─── Texto de origen ───

Regreso a la barbarie: la destruccion de nuestras democracias


 

Pese a los notables logros en las décadas pasadas, en que avanzó la democracia en Europa del Este, América Latina y también en Asia, asistimos en los últimos tiempos a una regresión en las libertades democráticas. Los casos más paradigmáticos en el continente europeo son Polonia, Hungría y la República Checa -tres de los fundadores del «grupo de Visegrad» junto con Eslovaquia-, en donde los partidos populistas y ultras han tenido notables éxitos electorales e incluso han llegado al gobierno. O bien gobiernan directamente o condicionan las políticas de los ejecutivos de estos países.

───

### Tarea A
Según el texto de origen, ¿qué países son los casos más paradigmáticos en el continente europeo?
### Tarea B
Indica si cada afirmación concuerda con el texto de origen y cita las palabras que lo deciden: (i) Eslovaquia figura entre los fundadores del «grupo de Visegrad». (ii) En las décadas pasadas la democracia retrocedió en América Latina. (iii) Los partidos populistas y ultras han llegado a gobernar en algunos de esos países.
### Tarea C
Transcribe del texto de origen todo lo que va desde "Pese a los notables" hasta "de estos países.".

─── Líneas ───

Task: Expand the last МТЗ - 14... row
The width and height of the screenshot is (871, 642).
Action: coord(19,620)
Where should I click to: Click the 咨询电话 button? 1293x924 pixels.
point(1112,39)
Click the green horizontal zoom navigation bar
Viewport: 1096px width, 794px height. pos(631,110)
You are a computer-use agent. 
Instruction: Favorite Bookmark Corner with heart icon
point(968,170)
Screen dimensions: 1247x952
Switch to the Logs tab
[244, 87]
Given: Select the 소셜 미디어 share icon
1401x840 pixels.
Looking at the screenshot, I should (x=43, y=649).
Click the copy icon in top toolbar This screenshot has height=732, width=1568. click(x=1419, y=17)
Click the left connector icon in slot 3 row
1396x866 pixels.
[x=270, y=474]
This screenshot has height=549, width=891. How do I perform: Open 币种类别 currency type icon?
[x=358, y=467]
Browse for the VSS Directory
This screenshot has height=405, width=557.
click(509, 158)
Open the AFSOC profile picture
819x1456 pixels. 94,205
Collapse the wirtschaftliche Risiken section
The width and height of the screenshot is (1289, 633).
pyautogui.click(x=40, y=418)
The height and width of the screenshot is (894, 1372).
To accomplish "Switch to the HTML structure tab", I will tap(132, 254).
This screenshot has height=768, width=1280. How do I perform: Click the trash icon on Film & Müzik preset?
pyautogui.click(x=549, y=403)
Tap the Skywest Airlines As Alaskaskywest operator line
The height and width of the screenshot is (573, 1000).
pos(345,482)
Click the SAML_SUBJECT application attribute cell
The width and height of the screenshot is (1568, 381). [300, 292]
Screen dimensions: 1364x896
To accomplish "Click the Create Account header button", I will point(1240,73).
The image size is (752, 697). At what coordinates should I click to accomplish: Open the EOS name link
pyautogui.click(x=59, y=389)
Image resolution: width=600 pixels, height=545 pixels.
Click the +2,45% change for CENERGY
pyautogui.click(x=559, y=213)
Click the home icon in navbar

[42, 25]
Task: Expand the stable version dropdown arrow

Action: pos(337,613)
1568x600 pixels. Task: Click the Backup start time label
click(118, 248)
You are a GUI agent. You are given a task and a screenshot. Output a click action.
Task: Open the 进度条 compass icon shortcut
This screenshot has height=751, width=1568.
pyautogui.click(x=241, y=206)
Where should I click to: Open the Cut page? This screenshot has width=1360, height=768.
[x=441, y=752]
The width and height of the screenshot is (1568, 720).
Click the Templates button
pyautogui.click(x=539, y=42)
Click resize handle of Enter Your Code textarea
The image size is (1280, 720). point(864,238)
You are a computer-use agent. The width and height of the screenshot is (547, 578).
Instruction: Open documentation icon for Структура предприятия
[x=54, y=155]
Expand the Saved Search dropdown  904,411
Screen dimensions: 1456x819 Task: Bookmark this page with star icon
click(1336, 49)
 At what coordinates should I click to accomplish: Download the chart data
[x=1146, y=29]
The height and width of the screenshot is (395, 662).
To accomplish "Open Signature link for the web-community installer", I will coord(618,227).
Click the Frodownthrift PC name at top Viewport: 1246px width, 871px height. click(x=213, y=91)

───

### Resultado final A
Polonia, Hungría y la República Checa.

### Resultado final B
(i) Sí: «tres de los fundadores del «grupo de Visegrad» junto con Eslovaquia».
(ii) No: «avanzó la democracia en Europa del Este, América Latina y también en Asia».
(iii) Sí: «incluso han llegado al gobierno».

### Resultado final C
Pese a los notables logros en las décadas pasadas, en que avanzó la democracia en Europa del Este, América Latina y también en Asia, asistimos en los últimos tiempos a una regresión en las libertades democráticas. Los casos más paradigmáticos en el continente europeo son Polonia, Hungría y la República Checa -tres de los fundadores del «grupo de Visegrad» junto con Eslovaquia-, en donde los partidos populistas y ultras han tenido notables éxitos electorales e incluso han llegado al gobierno. O bien gobiernan directamente o condicionan las políticas de los ejecutivos de estos países.